AIM OF THE TASK:
Rewrite every line of the listing below as a numbered list, leaving out any blank lines.
BEGIN INFORMATION PROVIDED
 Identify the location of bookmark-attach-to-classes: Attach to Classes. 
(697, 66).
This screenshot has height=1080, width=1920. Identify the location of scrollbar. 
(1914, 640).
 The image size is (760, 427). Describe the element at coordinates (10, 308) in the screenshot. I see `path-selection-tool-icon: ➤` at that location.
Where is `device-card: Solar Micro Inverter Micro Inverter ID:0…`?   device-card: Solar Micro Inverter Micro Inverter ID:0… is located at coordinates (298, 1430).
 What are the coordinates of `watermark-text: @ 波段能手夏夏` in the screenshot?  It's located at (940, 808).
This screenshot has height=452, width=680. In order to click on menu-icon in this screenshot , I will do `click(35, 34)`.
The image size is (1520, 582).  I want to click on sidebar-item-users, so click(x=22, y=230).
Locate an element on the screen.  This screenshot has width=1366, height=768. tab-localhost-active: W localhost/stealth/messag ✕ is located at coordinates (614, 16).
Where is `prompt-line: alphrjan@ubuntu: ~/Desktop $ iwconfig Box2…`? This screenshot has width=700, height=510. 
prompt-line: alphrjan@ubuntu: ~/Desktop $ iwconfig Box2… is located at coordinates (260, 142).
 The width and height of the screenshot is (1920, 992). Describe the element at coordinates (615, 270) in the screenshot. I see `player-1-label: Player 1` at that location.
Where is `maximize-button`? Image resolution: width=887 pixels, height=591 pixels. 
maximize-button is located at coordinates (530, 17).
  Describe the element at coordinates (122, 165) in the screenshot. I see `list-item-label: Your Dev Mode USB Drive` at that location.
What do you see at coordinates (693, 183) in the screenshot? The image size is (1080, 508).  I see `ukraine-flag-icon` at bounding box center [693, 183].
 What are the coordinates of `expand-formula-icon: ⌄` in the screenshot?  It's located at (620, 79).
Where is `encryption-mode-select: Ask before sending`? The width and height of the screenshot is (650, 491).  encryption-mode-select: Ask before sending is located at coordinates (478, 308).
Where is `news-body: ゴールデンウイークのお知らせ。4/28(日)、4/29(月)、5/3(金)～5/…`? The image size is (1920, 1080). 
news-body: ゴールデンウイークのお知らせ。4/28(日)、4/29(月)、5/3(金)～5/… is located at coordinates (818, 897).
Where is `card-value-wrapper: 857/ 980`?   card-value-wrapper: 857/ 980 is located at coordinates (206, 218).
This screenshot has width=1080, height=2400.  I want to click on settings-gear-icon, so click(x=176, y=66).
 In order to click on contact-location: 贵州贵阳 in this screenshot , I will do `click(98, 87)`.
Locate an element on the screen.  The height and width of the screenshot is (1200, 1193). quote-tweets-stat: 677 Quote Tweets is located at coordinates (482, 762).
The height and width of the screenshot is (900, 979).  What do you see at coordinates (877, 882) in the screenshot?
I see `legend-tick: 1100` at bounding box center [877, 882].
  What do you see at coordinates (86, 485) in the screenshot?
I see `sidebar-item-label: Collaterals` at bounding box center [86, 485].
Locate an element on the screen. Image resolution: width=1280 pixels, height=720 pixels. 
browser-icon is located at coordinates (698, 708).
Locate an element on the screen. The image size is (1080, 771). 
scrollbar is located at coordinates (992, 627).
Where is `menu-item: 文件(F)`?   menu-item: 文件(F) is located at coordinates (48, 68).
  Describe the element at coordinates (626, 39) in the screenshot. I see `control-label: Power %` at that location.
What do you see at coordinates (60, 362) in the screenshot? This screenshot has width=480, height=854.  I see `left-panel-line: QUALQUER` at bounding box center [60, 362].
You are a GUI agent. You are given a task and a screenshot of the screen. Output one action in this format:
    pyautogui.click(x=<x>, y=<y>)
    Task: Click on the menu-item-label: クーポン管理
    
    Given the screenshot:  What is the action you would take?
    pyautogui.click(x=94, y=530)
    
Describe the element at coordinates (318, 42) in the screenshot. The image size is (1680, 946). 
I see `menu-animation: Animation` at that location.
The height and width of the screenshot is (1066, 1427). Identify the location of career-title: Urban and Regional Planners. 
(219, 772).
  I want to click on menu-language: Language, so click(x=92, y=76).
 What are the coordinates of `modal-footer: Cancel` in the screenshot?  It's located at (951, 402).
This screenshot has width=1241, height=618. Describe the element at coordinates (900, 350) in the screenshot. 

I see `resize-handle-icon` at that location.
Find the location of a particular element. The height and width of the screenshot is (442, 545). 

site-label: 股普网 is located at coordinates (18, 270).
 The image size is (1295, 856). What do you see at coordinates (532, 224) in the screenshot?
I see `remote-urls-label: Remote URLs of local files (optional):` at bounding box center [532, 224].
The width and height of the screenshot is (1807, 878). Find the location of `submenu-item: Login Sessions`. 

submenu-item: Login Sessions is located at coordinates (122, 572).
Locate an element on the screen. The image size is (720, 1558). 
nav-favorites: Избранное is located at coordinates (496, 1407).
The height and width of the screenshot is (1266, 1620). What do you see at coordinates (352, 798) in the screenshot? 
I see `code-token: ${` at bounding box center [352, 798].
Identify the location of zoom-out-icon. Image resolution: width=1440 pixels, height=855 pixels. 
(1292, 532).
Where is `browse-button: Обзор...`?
END INFORMATION PROVIDED
OUTPUT OF THE EXERCISE:
1.  Identify the location of bookmark-attach-to-classes: Attach to Classes. 
2. (697, 66).
3. This screenshot has height=1080, width=1920. Identify the location of scrollbar. 
4. (1914, 640).
5.  The image size is (760, 427). Describe the element at coordinates (10, 308) in the screenshot. I see `path-selection-tool-icon: ➤` at that location.
6. Where is `device-card: Solar Micro Inverter Micro Inverter ID:0…`?   device-card: Solar Micro Inverter Micro Inverter ID:0… is located at coordinates (298, 1430).
7.  What are the coordinates of `watermark-text: @ 波段能手夏夏` in the screenshot?  It's located at (940, 808).
8. This screenshot has height=452, width=680. In order to click on menu-icon in this screenshot , I will do `click(35, 34)`.
9. The image size is (1520, 582).  I want to click on sidebar-item-users, so click(x=22, y=230).
10. Locate an element on the screen.  This screenshot has width=1366, height=768. tab-localhost-active: W localhost/stealth/messag ✕ is located at coordinates (614, 16).
11. Where is `prompt-line: alphrjan@ubuntu: ~/Desktop $ iwconfig Box2…`? This screenshot has width=700, height=510. 
12. prompt-line: alphrjan@ubuntu: ~/Desktop $ iwconfig Box2… is located at coordinates (260, 142).
13.  The width and height of the screenshot is (1920, 992). Describe the element at coordinates (615, 270) in the screenshot. I see `player-1-label: Player 1` at that location.
14. Where is `maximize-button`? Image resolution: width=887 pixels, height=591 pixels. 
15. maximize-button is located at coordinates (530, 17).
16.   Describe the element at coordinates (122, 165) in the screenshot. I see `list-item-label: Your Dev Mode USB Drive` at that location.
17. What do you see at coordinates (693, 183) in the screenshot? The image size is (1080, 508).  I see `ukraine-flag-icon` at bounding box center [693, 183].
18.  What are the coordinates of `expand-formula-icon: ⌄` in the screenshot?  It's located at (620, 79).
19. Where is `encryption-mode-select: Ask before sending`? The width and height of the screenshot is (650, 491).  encryption-mode-select: Ask before sending is located at coordinates (478, 308).
20. Where is `news-body: ゴールデンウイークのお知らせ。4/28(日)、4/29(月)、5/3(金)～5/…`? The image size is (1920, 1080). 
21. news-body: ゴールデンウイークのお知らせ。4/28(日)、4/29(月)、5/3(金)～5/… is located at coordinates (818, 897).
22. Where is `card-value-wrapper: 857/ 980`?   card-value-wrapper: 857/ 980 is located at coordinates (206, 218).
23. This screenshot has width=1080, height=2400.  I want to click on settings-gear-icon, so click(x=176, y=66).
24.  In order to click on contact-location: 贵州贵阳 in this screenshot , I will do `click(98, 87)`.
25. Locate an element on the screen.  The height and width of the screenshot is (1200, 1193). quote-tweets-stat: 677 Quote Tweets is located at coordinates (482, 762).
26. The height and width of the screenshot is (900, 979).  What do you see at coordinates (877, 882) in the screenshot?
27. I see `legend-tick: 1100` at bounding box center [877, 882].
28.   What do you see at coordinates (86, 485) in the screenshot?
29. I see `sidebar-item-label: Collaterals` at bounding box center [86, 485].
30. Locate an element on the screen. Image resolution: width=1280 pixels, height=720 pixels. 
31. browser-icon is located at coordinates (698, 708).
32. Locate an element on the screen. The image size is (1080, 771). 
33. scrollbar is located at coordinates (992, 627).
34. Where is `menu-item: 文件(F)`?   menu-item: 文件(F) is located at coordinates (48, 68).
35.   Describe the element at coordinates (626, 39) in the screenshot. I see `control-label: Power %` at that location.
36. What do you see at coordinates (60, 362) in the screenshot? This screenshot has width=480, height=854.  I see `left-panel-line: QUALQUER` at bounding box center [60, 362].
37. You are a GUI agent. You are given a task and a screenshot of the screen. Output one action in this format:
38.     pyautogui.click(x=<x>, y=<y>)
39.     Task: Click on the menu-item-label: クーポン管理
40.     Given the screenshot:  What is the action you would take?
41.     pyautogui.click(x=94, y=530)
42. Describe the element at coordinates (318, 42) in the screenshot. The image size is (1680, 946). 
43. I see `menu-animation: Animation` at that location.
44. The height and width of the screenshot is (1066, 1427). Identify the location of career-title: Urban and Regional Planners. 
45. (219, 772).
46.   I want to click on menu-language: Language, so click(x=92, y=76).
47.  What are the coordinates of `modal-footer: Cancel` in the screenshot?  It's located at (951, 402).
48. This screenshot has width=1241, height=618. Describe the element at coordinates (900, 350) in the screenshot. 
49. I see `resize-handle-icon` at that location.
50. Find the location of a particular element. The height and width of the screenshot is (442, 545). 
51. site-label: 股普网 is located at coordinates (18, 270).
52.  The image size is (1295, 856). What do you see at coordinates (532, 224) in the screenshot?
53. I see `remote-urls-label: Remote URLs of local files (optional):` at bounding box center [532, 224].
54. The width and height of the screenshot is (1807, 878). Find the location of `submenu-item: Login Sessions`. 
55. submenu-item: Login Sessions is located at coordinates (122, 572).
56. Locate an element on the screen. The image size is (720, 1558). 
57. nav-favorites: Избранное is located at coordinates (496, 1407).
58. The height and width of the screenshot is (1266, 1620). What do you see at coordinates (352, 798) in the screenshot? 
59. I see `code-token: ${` at bounding box center [352, 798].
60. Identify the location of zoom-out-icon. Image resolution: width=1440 pixels, height=855 pixels. 
61. (1292, 532).
62. Where is `browse-button: Обзор...`?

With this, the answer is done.